Biological Neurons Compete with Deep Reinforcement Learning in Sample Efficiency in a Simulated Gameworld
Moein Khajehnejad, Forough Habibollahi, Aswin Paul, Adeel Razi, Brett J. Kagan
TL;DR
The study compares sample efficiency between DishBrain in vitro neural cultures and three deep reinforcement learning algorithms (DQN, A2C, PPO) in a Pong-like task under identical real-time sample budgets. Biological cultures demonstrate superior learning speed and performance across multiple input densities, suggesting higher sample efficiency than contemporary RL methods.

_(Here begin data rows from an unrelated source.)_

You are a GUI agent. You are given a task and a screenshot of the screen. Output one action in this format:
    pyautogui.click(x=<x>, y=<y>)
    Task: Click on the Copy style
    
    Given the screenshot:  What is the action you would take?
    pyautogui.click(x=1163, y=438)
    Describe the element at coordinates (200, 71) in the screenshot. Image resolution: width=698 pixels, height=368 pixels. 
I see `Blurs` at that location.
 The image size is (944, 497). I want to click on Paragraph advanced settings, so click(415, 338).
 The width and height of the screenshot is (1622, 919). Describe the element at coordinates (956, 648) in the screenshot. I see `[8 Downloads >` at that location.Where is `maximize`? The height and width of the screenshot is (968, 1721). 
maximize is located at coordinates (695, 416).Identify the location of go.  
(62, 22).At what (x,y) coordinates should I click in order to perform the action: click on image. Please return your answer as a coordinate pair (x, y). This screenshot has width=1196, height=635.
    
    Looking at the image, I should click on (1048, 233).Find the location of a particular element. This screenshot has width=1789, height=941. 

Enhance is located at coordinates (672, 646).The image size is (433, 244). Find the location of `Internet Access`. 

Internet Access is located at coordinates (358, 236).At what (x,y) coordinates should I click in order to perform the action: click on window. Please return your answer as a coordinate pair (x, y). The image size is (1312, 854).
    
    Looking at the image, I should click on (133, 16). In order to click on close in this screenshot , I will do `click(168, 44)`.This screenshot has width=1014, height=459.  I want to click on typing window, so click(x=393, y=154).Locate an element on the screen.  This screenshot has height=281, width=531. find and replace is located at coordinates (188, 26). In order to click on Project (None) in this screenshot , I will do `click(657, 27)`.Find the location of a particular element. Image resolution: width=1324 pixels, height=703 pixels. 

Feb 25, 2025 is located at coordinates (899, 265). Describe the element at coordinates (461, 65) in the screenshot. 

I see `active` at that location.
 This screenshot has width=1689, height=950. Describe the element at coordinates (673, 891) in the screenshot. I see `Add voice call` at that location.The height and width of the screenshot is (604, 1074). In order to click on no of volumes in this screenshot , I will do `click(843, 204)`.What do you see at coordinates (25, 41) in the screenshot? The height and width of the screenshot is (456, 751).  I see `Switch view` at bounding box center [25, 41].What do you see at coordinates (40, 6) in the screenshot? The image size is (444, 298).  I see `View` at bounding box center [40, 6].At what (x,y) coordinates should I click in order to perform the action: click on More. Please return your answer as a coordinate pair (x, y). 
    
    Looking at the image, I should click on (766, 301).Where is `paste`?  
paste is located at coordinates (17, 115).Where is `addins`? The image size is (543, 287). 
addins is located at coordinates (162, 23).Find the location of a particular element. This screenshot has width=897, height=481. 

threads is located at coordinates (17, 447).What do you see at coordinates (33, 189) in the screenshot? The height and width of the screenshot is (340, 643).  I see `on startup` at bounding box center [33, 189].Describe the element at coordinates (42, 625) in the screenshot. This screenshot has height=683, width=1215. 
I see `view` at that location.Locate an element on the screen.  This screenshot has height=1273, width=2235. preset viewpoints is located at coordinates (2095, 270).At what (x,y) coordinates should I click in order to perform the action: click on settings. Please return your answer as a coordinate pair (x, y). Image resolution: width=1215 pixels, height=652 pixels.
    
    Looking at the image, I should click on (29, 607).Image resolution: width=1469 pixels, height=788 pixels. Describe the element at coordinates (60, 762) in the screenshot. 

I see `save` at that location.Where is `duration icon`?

The discussion situates these results within broader debates on biologically plausible learning mechanisms and highlights active inference as a promising, biologically inspired alternative. Methodologically, the work combines a high-density MEA-based closed-loop platform with varied input encodings and extensive RL hyperparameter exploration, pointing to SBI systems as a compelling direction for real-time, energy-efficient learning with potential implications for AI algorithm development.
Abstract
How do biological systems and machine learning algorithms compare in the number of samples required to show significant improvements in completing a task? We compared the learning efficiency of in vitro biological neural networks to the state-of-the-art deep reinforcement learning (RL) algorithms in a simplified simulation of the game `Pong'. Using DishBrain, a system that embodies in vitro neural networks with in silico computation using a high-density multi-electrode array, we contrasted the learning rate and the performance of these biological systems against time-matched learning from three state-of-the-art deep RL algorithms (i.e., DQN, A2C, and PPO) in the same game environment. This allowed a meaningful comparison between biological neural systems and deep RL. We find that when samples are limited to a real-world time course, even these very simple biological cultures outperformed deep RL algorithms across various game performance characteristics, implying a higher sample efficiency. Ultimately, even when tested across multiple types of information input to assess the impact of higher dimensional data input, biological neurons showcased faster learning than all deep reinforcement learning agents.